Of the approximately 50 protesters gathered outside of KFC on the corner of Martin Luther King Jr. Dr. and Joseph E. Lowery Blvd in Atlanta’s West End, many were people who worked in sectors that had not previously joined the protest. Organizers with ATL Raise Up, one of the groups that anchored the strikes, explained that people who worked in convenience store and airports had joined the fight for a minimum wage increase. In fact, after rallying at the KFC for an hour, protesters marched down Lowery Blvd to join workers at the Family Dollar on the corner of Lowery and Joseph E. Boone Blvd.
Community support was strong in this predominantly Black neighborhood. Drivers passing by the busy intersection honked in solidarity. Students from the Atlanta University Center, home of the city’s historically Black colleges, members of the Concerned Black Clergy, and other members of the community joined the protest. Notably, the group was joined by State Representative Tyrone Brooks, who announced that he and Representative Dewey McClain had pre-filed legislation to raise the minimum wage.

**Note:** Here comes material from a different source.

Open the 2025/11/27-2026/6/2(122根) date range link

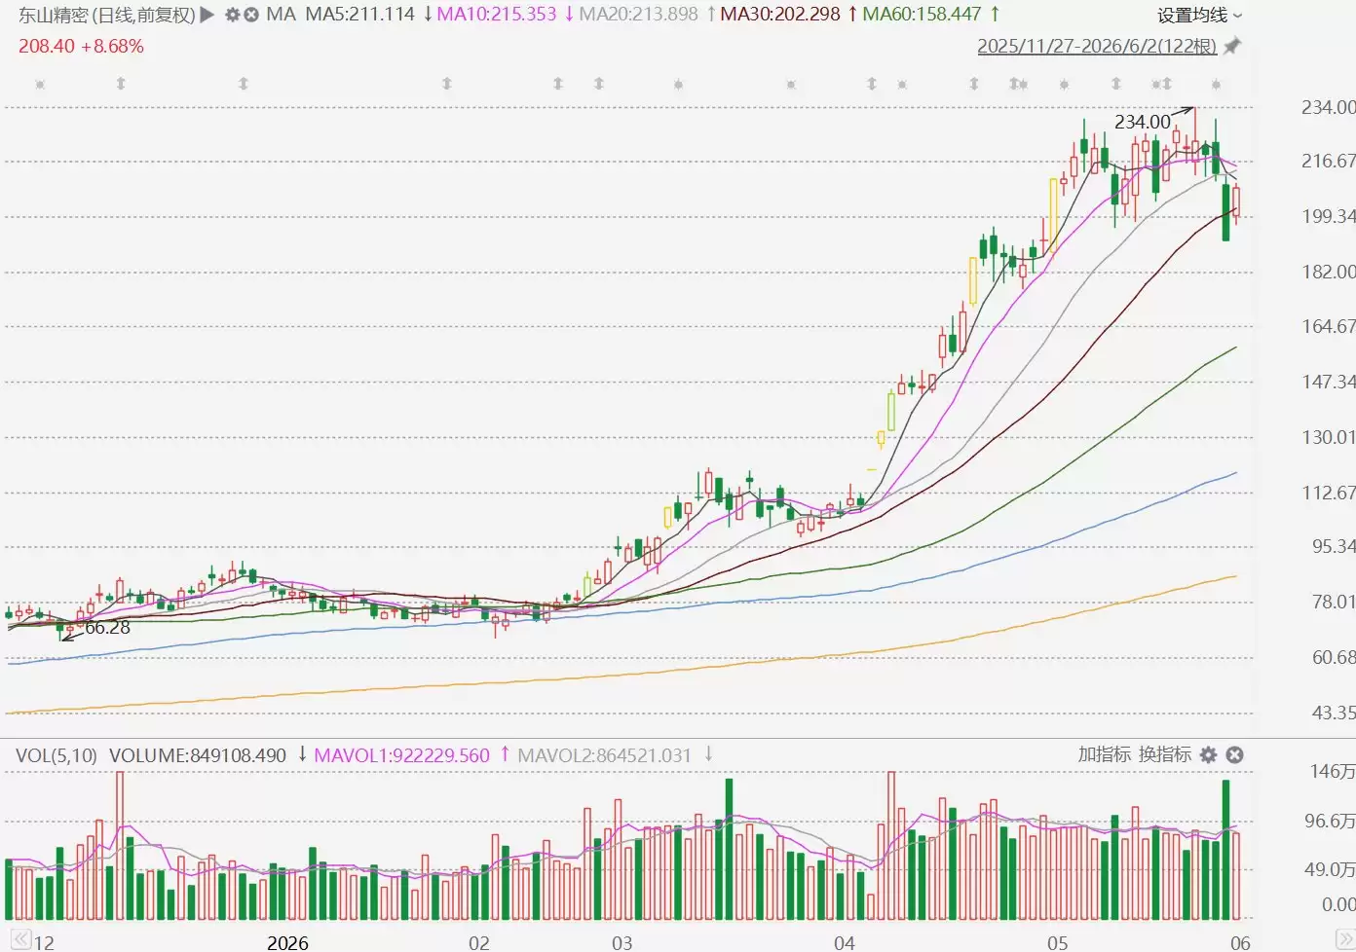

Though the mostly Black crowd was focused on labor issues, it was clear that the action could not be completely separated from the protests against police violence. Chants for “$15 and a Union” were followed by chants proclaiming that “Workers Lives Matter,” an extrapolation from the “Black Lives Matter” chant developed by Black women activists after the murder of Trayvon Martin that has been used widely since August. At one point, protesters and community members joined together chanting, “Hands up, don’t shoot!”
As the protesters marched down Lowery, they were accompanied by multiple police vehicles. When they arrived at the Family Dollar in impoverished Vine City, they were met by an Atlanta Police Department prisoner transport van along with additional police cars. One area resident walking up to join the protest approached an officer yelling, “I have my hands up! I have my hands up!”
The connection to anti-police violence protests was largely organic, and seemingly inevitable. The disproportionate police presence at the action only served to increase the connection and empower the crowd. Indeed, making the connection is part and parcel of what makes “Black Lives Matter” such an important rallying cry: If Black lives truly matter, then improving the quality of Black lives by paying working families a living wage is imperative.